As mobile finance apps increasingly enter people’s everyday lives, it’s vital to understand the security risks associated with these apps and the ways to help mitigate them
“As mobile finance apps increasingly enter people’s everyday lives, it’s vital to understand the security risks associated with these apps and the ways to help mitigate them,” said Maher.
“Poor financial app security puts both financial organizations and their customers at risk, especially given the rise in cyberattacks over the course of the pandemic. This report shines a light on the ongoing threats and helps finance app vendors understand the importance of building in security mechanisms from day one,” he added.
Intertrust is a digital rights management (DRM) technology pioneer and a leading provider of application security solutions. The company holds hundreds of patents that are key to Internet security, trust, and privacy management components of operating systems, trusted mobile code and networked operating environments, web services, and cloud computing.
Intertrust provides computing products and services to leading global corporations, from mobile, consumer electronics, and IoT manufacturers, to service providers and enterprise software platform companies. These products include the world’s leading DRM, software tamper resistance, and technologies to enable private data exchanges for various verticals including energy, entertainment, retail/marketing, automotive, fintech, and IoT.
iOS or Android In-app Security is a Must
The findings from the report clearly point to the fact that whether users are accessing fintech apps on iOS or Android, in-app security is an absolute must.
The analysis included more than 150 mobile finance applications split evenly between iOS and Android and includes insights from four major financial sectors, payments, banking, investment/trading, and lending.
The apps investigated originated in the US, the UK, the EU, Southeast Asia, and India. They were analyzed using an array of static application security testing (SAST) and dynamic application security testing (DAST) techniques based on the OWASP (Open Web Application Security Project) mobile app security guidelines.

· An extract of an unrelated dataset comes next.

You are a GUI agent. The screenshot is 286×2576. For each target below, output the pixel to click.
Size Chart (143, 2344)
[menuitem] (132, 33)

COVID-19 Has Sped Up Fintech but Security Lags Behind
The COVID-19 pandemic has brought in digitization at break-neck speed. Millions of users have become fintech users almost overnight. According to Adjust, fintech app installs grew 51% from 2019-2020, and in 2021, are already up by 12% in Q1 YoY. These numbers have grown especially for investing and stock-related app searches, surging 115% YoY, even as crypto app downloads experienced an 81% growth YoY. Fintech sessions have also been surging at 85% YoY. 2021 has already seen them up by 35%.
While fintech apps have been enjoying this growth, has their security kept up? The Intertrust study findings clearly suggest in the negative.
The findings reveal that while the pandemic has sped up the world’s shift to digital financial channels and innovative technologies like mobile contactless payments, mobile financial application security has not been keeping up.
The study points out that cryptographic issues pose one of the most pervasive and serious threats, with 88% of analyzed apps failing one or more cryptographic tests. This means the encryption used in these financial apps can be easily broken by cybercriminals, potentially exposing confidential payment and customer data, and putting the application code at risk for analysis and tampering. A chilling thought.
Time to Protect the Apps
Looking at the findings revealed by this report, fintech apps are sitting ducks for cyber criminals. Data breaches cause financial losses as well as much distress to organizations as well as users.
It´s high time financial organizations start protecting user data through in-app security. As the report says, nearly three-quarters of high severity threats could have been mitigated using application protection technologies such as code obfuscation, tampering detection, and white-box cryptography.
Disclosure: This article mentions a client of an Espacio portfolio company.